Miller House. In many ways, the Miller House and the Gateway Arch are dramatically different. But, in other ways, they are very much the same. Both feature a design that so perfectly captures the site and client’s wishes. The design of the Miller House technically dates after the Arch – commissioned in 1953 and completed in 1957. I take some pleasure in knowing that Eero was alive to see this masterpiece finished, unlike the Arch, North Christian Church, TWA Terminal, and so many other of his landmark works. The integration of the landscape (Dan Kiley) and interior design (Alexander Girard) seamlessly give the impression the entire home was executed by one mind.

Get ready: here come the Miller House photos! #millerhouse

A photo posted by Raina Regan (@raiosunshine) on


I’ve had the pleasure to visit several of Eero Saarinen’s designs, including North Christian Church, the exterior of TWA Terminal, and Dulles International Airport.
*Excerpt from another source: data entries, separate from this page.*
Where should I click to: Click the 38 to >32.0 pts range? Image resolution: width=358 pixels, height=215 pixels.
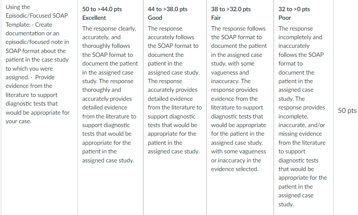231,9
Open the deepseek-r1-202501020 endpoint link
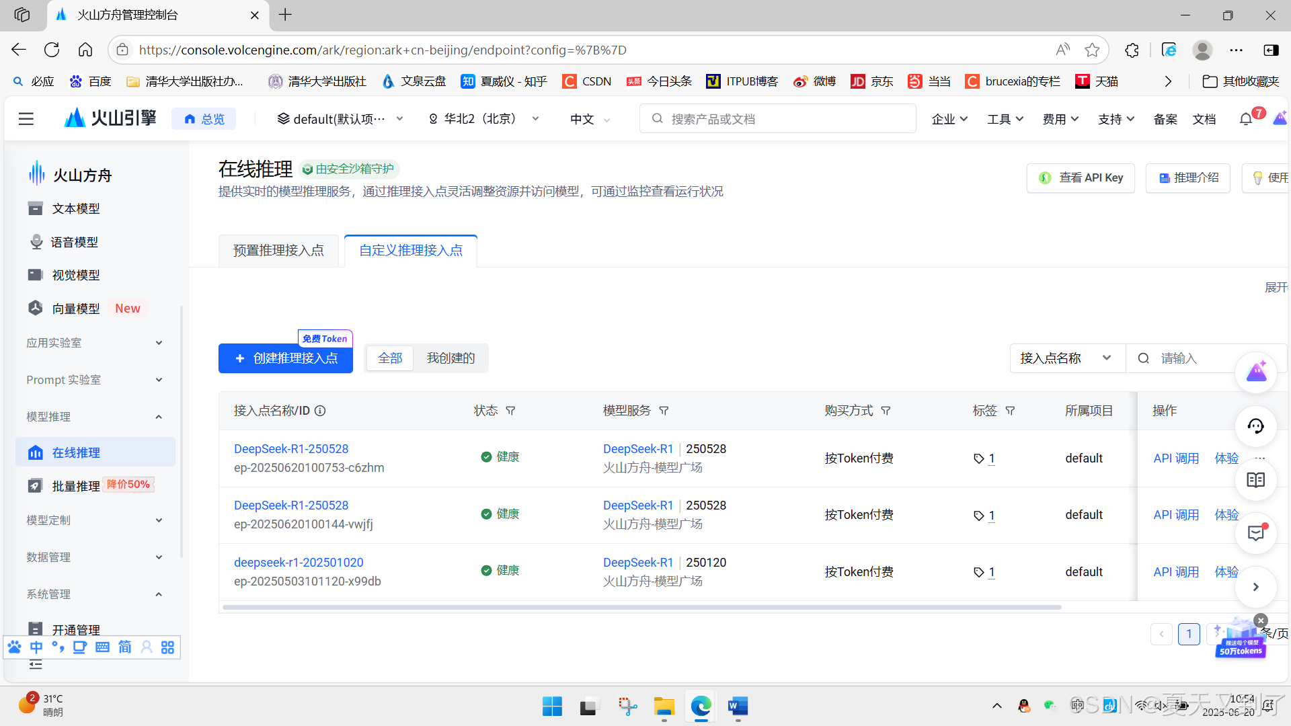 tap(299, 562)
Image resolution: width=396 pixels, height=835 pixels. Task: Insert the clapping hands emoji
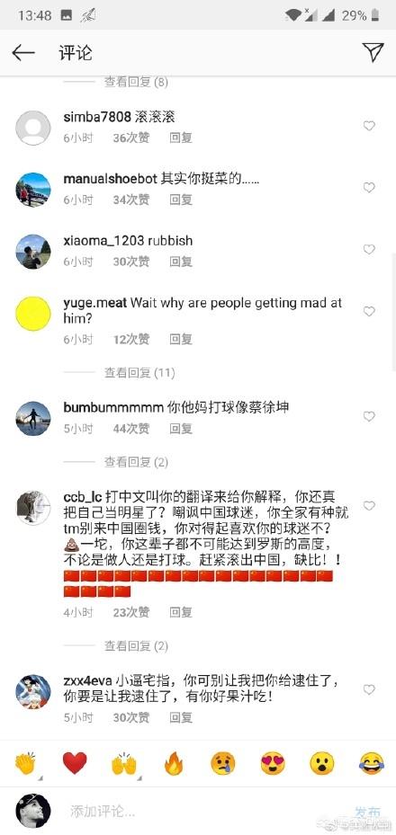(25, 764)
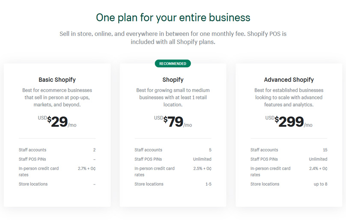Click the $29/mo price

click(57, 122)
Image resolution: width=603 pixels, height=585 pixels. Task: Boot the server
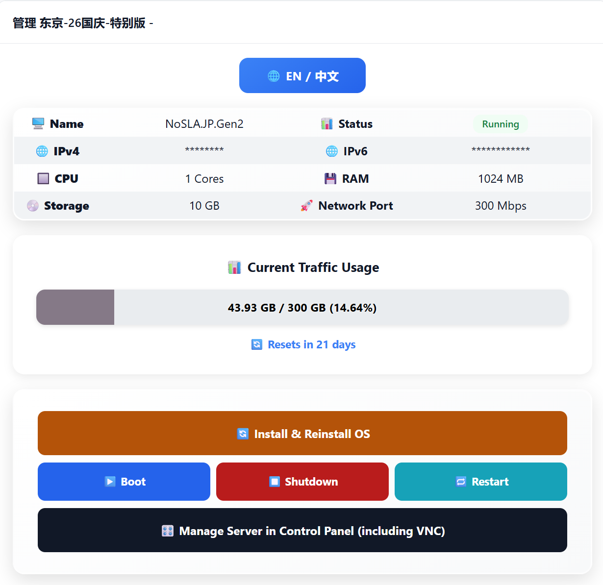[x=124, y=482]
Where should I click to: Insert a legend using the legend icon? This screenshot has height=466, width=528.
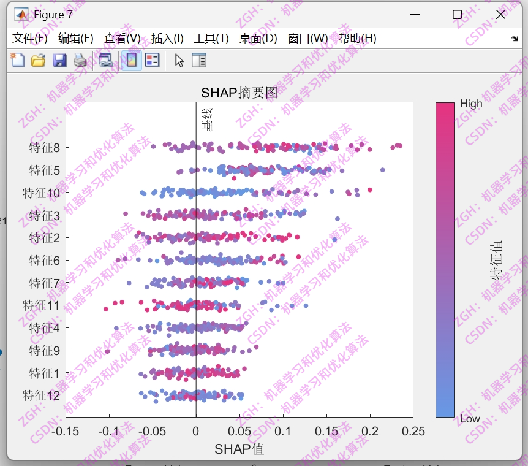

However, I’ve still to visit many of his other works, including Ingalls Rink at Yale and the Kresge Auditorium and Chapel at MIT. Looking forward to visiting them in the near future!


Add yours →

  1. What an interesting architect with a wide variety of designs! Thanks for introducing me. I have seen the St. Louis Arch among others but never connected that they had the same architect.

  2. Yes! He is quite prolific, especially in Mid-Cenutry Modern design. I’m originally from Michigan and so I grew up knowing the Saarinen family well (Eero’s father, Eliel, founded Cranbrook, an art school in SE Michigan). Eliel Saarinen also designed a building in my hometown. I’ve always had an affinity for their work!